■ THE PROBLEM ■
Within the data that follows, set down exactly the lines from the one containing "Screen dimensions: 1440x974" through the one containing "Click the red annotation", both ends included.

═══ DATA FOR THIS TASK ═══

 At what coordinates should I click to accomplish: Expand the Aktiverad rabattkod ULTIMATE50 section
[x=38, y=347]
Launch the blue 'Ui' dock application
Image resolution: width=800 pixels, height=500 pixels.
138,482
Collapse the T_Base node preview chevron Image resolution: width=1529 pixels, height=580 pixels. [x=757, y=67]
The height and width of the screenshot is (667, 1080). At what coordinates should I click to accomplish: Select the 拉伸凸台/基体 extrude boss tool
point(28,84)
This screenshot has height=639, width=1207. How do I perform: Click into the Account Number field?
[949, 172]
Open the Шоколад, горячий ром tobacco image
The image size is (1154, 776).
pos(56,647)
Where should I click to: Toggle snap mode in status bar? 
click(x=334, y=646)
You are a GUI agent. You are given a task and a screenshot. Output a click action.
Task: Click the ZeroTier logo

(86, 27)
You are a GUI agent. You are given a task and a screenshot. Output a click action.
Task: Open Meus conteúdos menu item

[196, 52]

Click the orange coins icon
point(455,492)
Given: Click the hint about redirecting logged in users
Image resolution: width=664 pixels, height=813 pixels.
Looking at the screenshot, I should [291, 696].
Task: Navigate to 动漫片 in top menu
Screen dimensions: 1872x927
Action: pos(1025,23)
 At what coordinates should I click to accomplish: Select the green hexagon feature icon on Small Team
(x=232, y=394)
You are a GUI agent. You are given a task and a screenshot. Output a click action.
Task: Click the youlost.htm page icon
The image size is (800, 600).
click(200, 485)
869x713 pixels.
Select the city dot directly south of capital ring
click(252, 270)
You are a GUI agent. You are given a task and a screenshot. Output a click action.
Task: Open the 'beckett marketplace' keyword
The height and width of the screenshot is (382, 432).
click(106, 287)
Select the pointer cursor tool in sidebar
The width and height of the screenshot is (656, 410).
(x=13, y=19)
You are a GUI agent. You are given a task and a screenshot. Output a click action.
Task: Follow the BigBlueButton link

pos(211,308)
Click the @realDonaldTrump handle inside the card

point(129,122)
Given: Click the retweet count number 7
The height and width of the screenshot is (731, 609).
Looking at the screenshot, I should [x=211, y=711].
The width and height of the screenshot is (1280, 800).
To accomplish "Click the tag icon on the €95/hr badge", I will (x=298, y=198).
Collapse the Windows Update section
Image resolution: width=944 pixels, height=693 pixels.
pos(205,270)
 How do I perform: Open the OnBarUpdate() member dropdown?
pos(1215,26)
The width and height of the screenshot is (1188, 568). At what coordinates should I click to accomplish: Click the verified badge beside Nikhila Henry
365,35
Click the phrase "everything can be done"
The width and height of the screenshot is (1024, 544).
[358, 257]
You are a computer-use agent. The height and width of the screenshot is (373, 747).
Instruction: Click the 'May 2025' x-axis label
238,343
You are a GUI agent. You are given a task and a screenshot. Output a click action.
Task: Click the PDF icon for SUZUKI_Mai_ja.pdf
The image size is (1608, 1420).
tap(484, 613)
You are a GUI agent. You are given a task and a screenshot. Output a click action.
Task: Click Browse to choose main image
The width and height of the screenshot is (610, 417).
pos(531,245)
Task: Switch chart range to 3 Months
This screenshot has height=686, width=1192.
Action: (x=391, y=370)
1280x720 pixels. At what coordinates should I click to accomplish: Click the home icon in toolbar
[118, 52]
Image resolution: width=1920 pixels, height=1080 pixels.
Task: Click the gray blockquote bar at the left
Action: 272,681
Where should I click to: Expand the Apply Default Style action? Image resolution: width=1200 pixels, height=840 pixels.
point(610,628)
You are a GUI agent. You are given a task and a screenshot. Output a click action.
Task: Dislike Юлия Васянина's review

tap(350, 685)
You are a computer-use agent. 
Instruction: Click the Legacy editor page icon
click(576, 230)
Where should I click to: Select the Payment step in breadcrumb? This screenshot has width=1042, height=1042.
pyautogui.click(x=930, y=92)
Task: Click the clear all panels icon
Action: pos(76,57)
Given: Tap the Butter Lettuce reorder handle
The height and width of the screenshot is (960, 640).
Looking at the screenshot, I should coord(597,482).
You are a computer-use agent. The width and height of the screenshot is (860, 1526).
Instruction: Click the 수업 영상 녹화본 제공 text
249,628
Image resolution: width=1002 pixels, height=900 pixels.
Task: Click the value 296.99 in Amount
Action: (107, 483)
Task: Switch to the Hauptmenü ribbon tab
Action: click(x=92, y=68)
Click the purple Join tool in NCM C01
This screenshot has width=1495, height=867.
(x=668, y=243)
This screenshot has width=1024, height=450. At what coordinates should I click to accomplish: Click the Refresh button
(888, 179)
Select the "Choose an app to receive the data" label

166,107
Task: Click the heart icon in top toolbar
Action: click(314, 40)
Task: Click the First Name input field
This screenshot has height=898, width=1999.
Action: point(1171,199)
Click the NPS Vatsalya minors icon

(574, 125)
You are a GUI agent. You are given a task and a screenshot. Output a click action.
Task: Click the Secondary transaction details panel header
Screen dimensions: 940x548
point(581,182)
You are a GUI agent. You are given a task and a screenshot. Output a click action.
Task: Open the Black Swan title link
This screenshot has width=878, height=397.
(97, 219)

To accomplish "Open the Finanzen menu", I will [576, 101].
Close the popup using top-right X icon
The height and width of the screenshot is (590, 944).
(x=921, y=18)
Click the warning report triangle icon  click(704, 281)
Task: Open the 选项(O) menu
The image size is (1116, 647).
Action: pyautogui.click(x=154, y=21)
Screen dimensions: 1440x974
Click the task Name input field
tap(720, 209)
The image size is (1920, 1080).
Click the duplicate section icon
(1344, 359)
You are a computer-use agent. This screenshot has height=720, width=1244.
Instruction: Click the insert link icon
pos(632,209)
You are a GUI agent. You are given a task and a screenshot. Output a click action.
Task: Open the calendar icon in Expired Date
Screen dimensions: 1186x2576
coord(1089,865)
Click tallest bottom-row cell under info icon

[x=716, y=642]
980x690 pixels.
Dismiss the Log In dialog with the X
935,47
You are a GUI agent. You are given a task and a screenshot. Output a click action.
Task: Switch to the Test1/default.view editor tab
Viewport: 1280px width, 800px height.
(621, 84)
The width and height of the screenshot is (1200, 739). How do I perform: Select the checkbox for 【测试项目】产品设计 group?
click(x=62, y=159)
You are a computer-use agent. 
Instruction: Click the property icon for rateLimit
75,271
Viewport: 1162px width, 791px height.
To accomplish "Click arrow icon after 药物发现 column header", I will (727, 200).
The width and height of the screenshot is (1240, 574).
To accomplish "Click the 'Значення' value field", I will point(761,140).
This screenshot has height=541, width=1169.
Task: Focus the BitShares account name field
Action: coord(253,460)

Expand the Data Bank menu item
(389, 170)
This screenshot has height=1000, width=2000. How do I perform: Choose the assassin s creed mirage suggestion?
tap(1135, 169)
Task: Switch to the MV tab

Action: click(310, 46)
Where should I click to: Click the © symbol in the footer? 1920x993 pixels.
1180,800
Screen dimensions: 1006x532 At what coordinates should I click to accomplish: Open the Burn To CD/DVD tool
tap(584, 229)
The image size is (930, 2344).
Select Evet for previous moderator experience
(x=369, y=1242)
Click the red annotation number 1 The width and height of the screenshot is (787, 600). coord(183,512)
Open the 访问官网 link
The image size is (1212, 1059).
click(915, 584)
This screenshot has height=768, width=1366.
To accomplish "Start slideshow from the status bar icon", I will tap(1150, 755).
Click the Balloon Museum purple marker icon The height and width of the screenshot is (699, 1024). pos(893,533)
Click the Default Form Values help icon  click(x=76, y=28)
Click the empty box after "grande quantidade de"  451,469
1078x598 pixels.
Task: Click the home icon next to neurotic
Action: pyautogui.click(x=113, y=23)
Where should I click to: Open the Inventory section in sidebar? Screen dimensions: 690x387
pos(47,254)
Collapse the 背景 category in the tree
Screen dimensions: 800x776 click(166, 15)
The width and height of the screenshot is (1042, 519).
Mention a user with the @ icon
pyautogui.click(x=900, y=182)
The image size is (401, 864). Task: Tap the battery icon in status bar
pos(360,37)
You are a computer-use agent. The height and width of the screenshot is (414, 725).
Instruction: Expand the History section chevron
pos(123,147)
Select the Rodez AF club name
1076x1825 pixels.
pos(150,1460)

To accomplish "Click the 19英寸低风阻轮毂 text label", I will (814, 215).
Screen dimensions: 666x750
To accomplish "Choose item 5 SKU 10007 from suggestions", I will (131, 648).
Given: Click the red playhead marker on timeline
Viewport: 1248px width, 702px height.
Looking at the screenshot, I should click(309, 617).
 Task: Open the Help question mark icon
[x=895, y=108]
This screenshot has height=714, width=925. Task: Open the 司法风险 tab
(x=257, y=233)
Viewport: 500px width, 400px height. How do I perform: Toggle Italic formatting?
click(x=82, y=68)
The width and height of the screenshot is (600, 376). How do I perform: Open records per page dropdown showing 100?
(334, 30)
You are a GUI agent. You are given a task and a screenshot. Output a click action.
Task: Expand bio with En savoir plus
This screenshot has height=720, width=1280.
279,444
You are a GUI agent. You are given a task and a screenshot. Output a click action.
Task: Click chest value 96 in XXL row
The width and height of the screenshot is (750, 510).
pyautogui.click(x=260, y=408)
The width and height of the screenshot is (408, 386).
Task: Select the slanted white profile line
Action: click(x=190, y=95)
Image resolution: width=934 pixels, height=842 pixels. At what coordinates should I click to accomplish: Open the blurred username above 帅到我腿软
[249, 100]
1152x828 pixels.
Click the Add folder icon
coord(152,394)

═══

■ WRITTEN ANSWER ■
Screen dimensions: 1440x974
Click the task Name input field
tap(720, 209)
The image size is (1920, 1080).
Click the duplicate section icon
(1344, 359)
You are a computer-use agent. This screenshot has height=720, width=1244.
Instruction: Click the insert link icon
pos(632,209)
You are a GUI agent. You are given a task and a screenshot. Output a click action.
Task: Open the calendar icon in Expired Date
Screen dimensions: 1186x2576
coord(1089,865)
Click tallest bottom-row cell under info icon

[x=716, y=642]
980x690 pixels.
Dismiss the Log In dialog with the X
935,47
You are a GUI agent. You are given a task and a screenshot. Output a click action.
Task: Switch to the Test1/default.view editor tab
Viewport: 1280px width, 800px height.
(621, 84)
The width and height of the screenshot is (1200, 739). How do I perform: Select the checkbox for 【测试项目】产品设计 group?
click(x=62, y=159)
You are a computer-use agent. 
Instruction: Click the property icon for rateLimit
75,271
Viewport: 1162px width, 791px height.
To accomplish "Click arrow icon after 药物发现 column header", I will (727, 200).
The width and height of the screenshot is (1240, 574).
To accomplish "Click the 'Значення' value field", I will point(761,140).
This screenshot has height=541, width=1169.
Task: Focus the BitShares account name field
Action: coord(253,460)

Expand the Data Bank menu item
(389, 170)
This screenshot has height=1000, width=2000. How do I perform: Choose the assassin s creed mirage suggestion?
tap(1135, 169)
Task: Switch to the MV tab

Action: click(310, 46)
Where should I click to: Click the © symbol in the footer? 1920x993 pixels.
1180,800
Screen dimensions: 1006x532 At what coordinates should I click to accomplish: Open the Burn To CD/DVD tool
tap(584, 229)
The image size is (930, 2344).
Select Evet for previous moderator experience
(x=369, y=1242)
Click the red annotation number 1 The width and height of the screenshot is (787, 600). coord(183,512)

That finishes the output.